Un secondo evento, chiamato Champagne Rendez-Vous, è in programma per il 5 giugno 2027 al Parc de Champagne di Reims. Chatillon ha detto che l’obiettivo sarà ampliare la portata dello Champagne affiancando all’evento principale programmi aggiuntivi ospitati da viticoltori e maisons. Il formato è pensato per distribuire l’attività oltre un solo luogo e coinvolgere direttamente un numero maggiore di produttori della regione.
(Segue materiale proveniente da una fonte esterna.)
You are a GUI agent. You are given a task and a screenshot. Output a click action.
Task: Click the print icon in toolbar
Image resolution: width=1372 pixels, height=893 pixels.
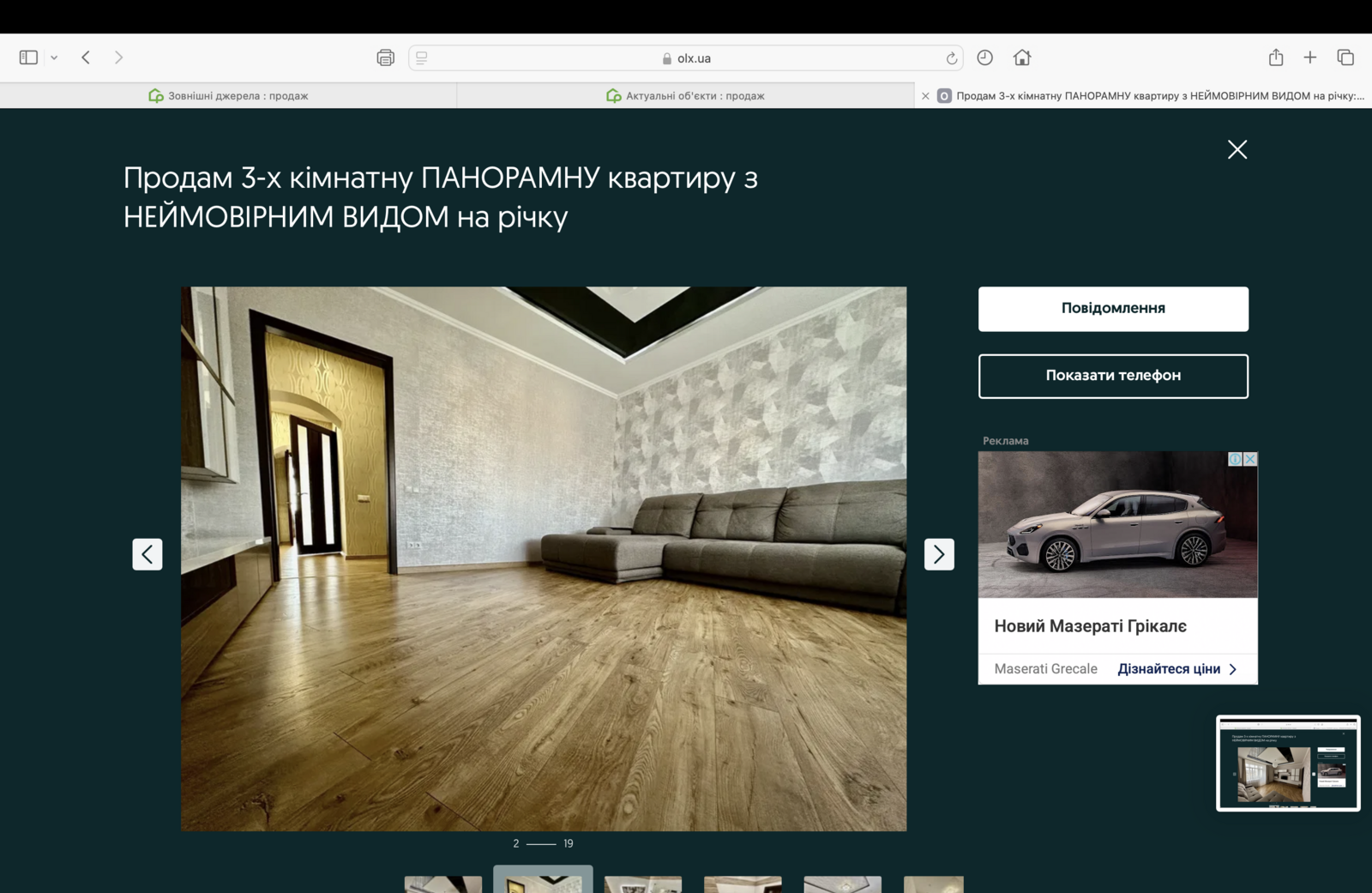(385, 57)

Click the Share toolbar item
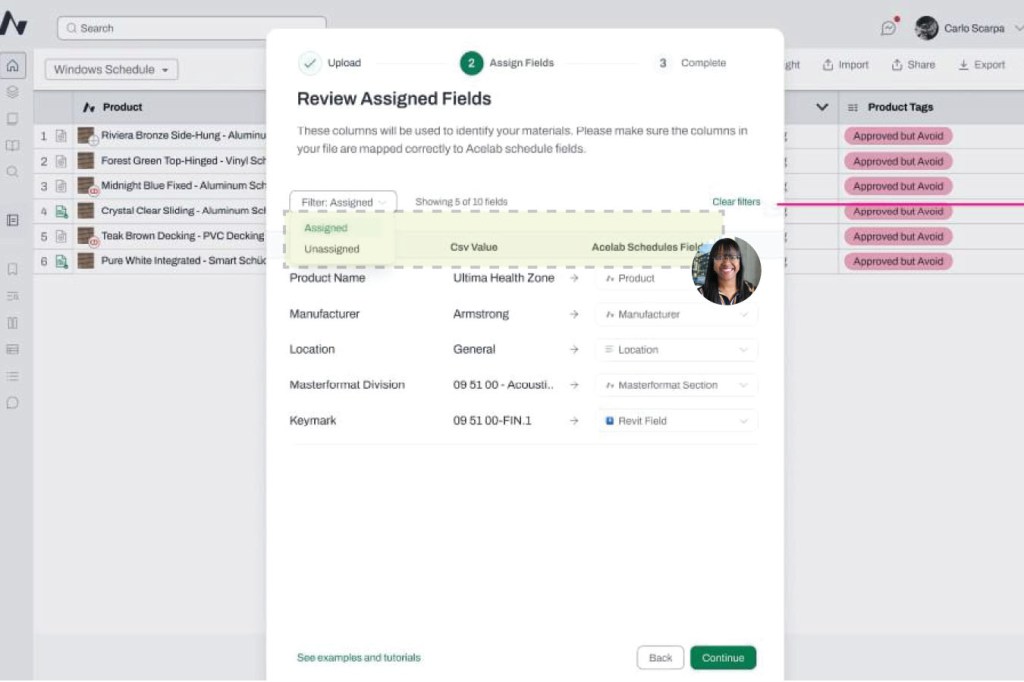pos(913,65)
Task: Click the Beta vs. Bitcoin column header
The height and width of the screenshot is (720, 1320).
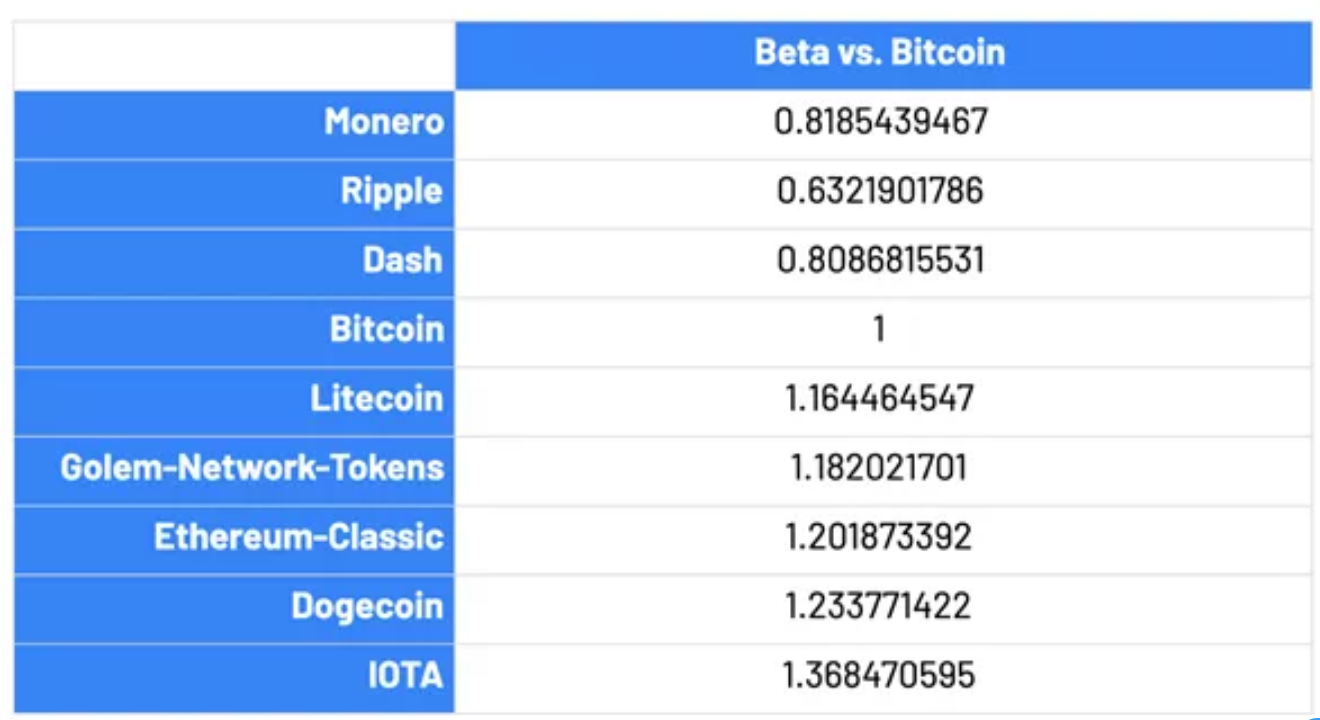Action: click(881, 53)
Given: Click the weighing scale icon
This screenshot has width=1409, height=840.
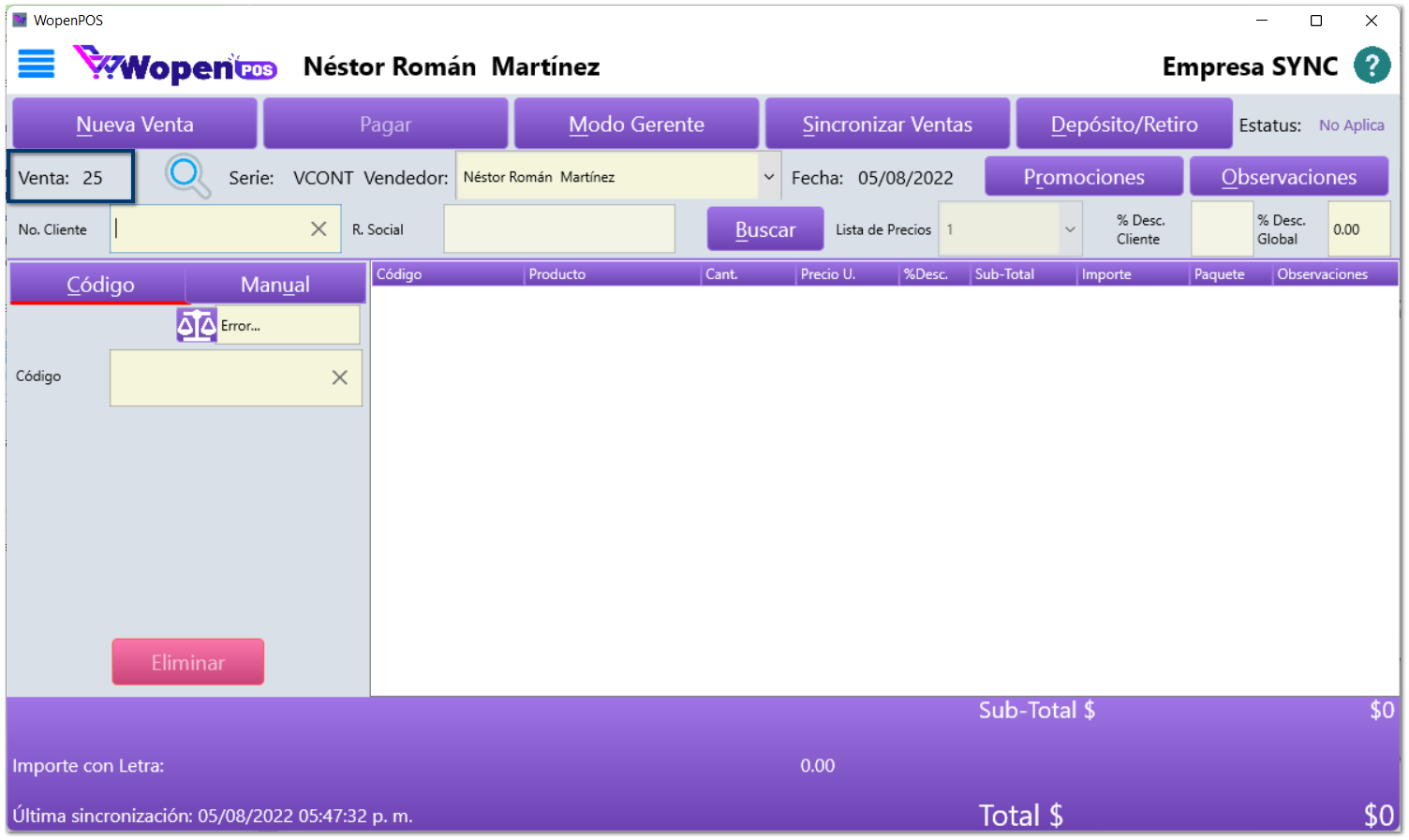Looking at the screenshot, I should tap(197, 325).
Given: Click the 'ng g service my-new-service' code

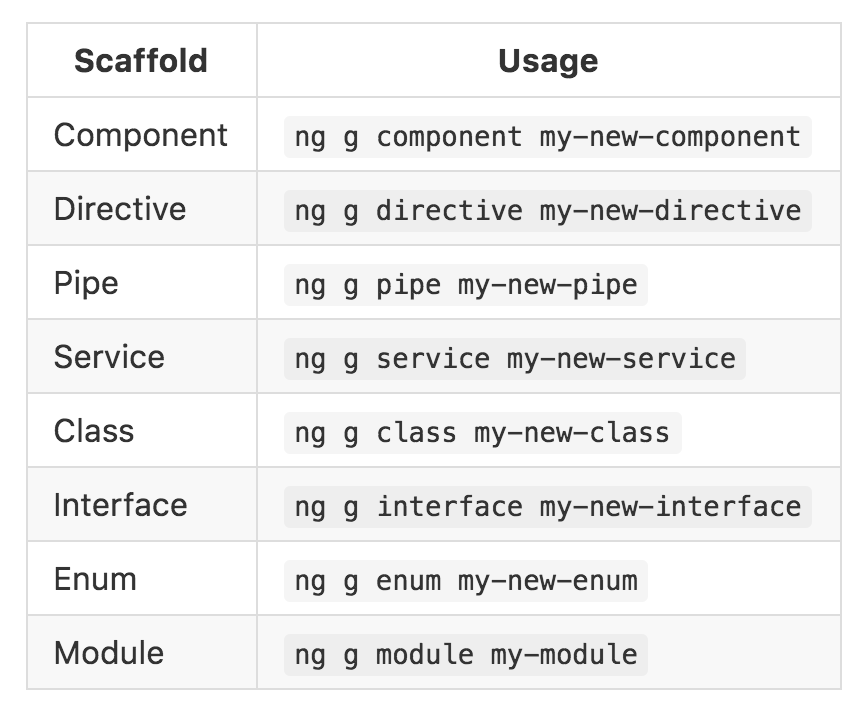Looking at the screenshot, I should pyautogui.click(x=514, y=358).
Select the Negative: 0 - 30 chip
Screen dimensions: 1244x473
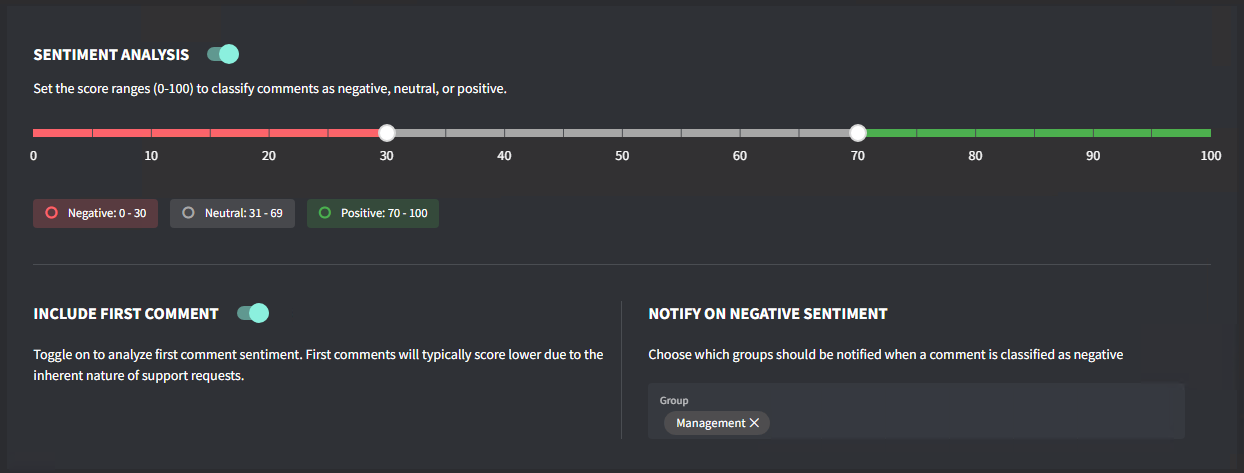tap(96, 213)
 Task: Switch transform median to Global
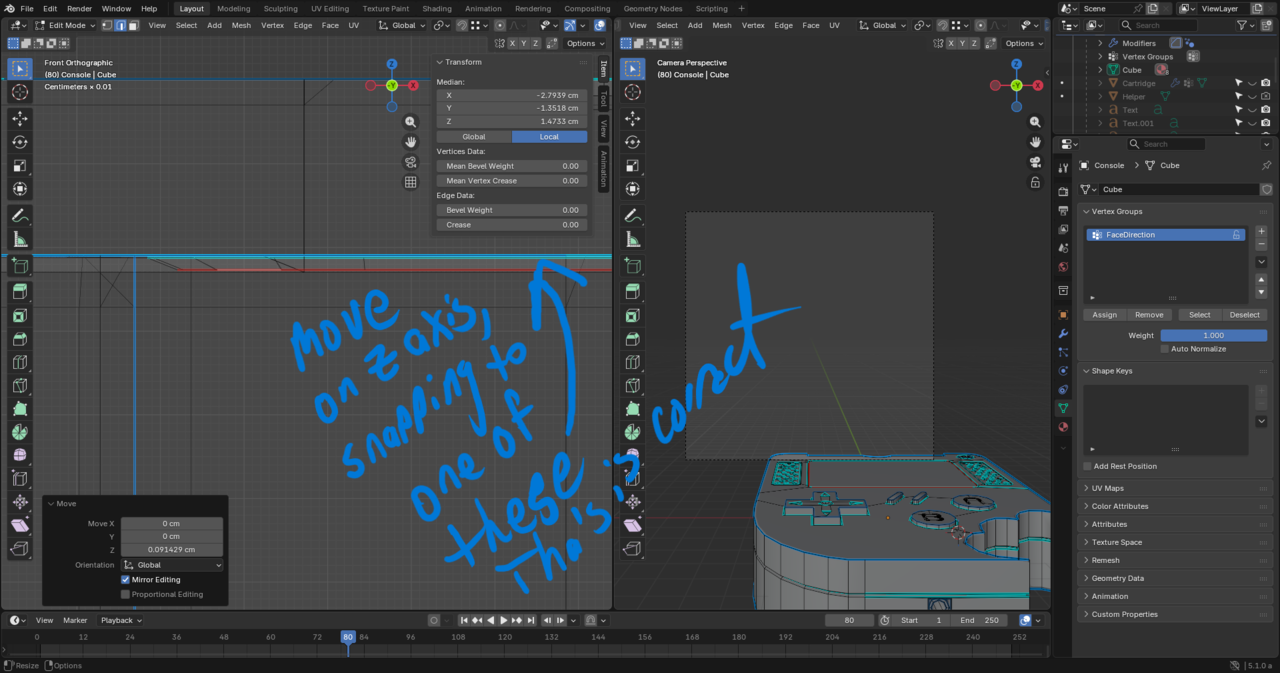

Le discussioni hanno toccato anche una proposta della federazione dei viticoltori indipendenti per creare quello che definisce un meccanismo di bisogno individuale di commercializzazione, o BIC. I sostenitori lo vedono come un modo per dare ai singoli produttori maggiore flessibilità in base alla propria situazione commerciale. Ma i vertici del Comité Champagne lo hanno respinto perché inadatto alla gestione di un sistema collettivo.

Toubart ha detto che l’idea potrebbe avere senso dal punto di vista individuale, ma non per guidare la regione nel suo insieme. Ha sostenuto che, se ad alcuni produttori fosse consentito raccogliere di più in un simile sistema, altri dovrebbero raccogliere di meno. Chatillon ha espresso un punto di vista simile dalla prospettiva delle maisons di Champagne, affermando che le aziende che possiedono vigneti potrebbero usare la stessa logica per aumentare le proprie rese e acquistare meno uva dai viticoltori, il che, ha detto, indebolirebbe la gestione collettiva.

Il dibattito mostra quanto restino sensibili le decisioni produttive nello Champagne, dove viticoltori e maisons dipendono gli uni dagli altri anche quando i loro interessi a breve termine divergono. I viticoltori hanno bisogno di una domanda stabile di uva e di un’economia aziendale sostenibile. Le maisons hanno bisogno di disciplina sulle scorte e di sufficiente flessibilità per reagire se le esportazioni dovessero riprendersi con maggiore forza. Entrambe le parti cercano di evitare correzioni brusche dopo diversi anni segnati da inflazione, consumi più deboli in alcuni mercati e pressione sui margini in tutto il commercio del vino.

Per ora, il compromesso intorno agli 8.800 chilogrammi per ettaro segnala che lo Champagne vuole continuare a ridurre le scorte con cautela, invece di imporre una contrazione rapida. Con spedizioni in lieve crescita e nuove iniziative promozionali previste a Parigi e Reims, la regione punta sul fatto che una gestione più rigorosa dell’offerta e una rinnovata visibilità presso i consumatori possano aiutarla a tornare verso il suo parametro di riferimento di 300 milioni di bottiglie vendute all’anno.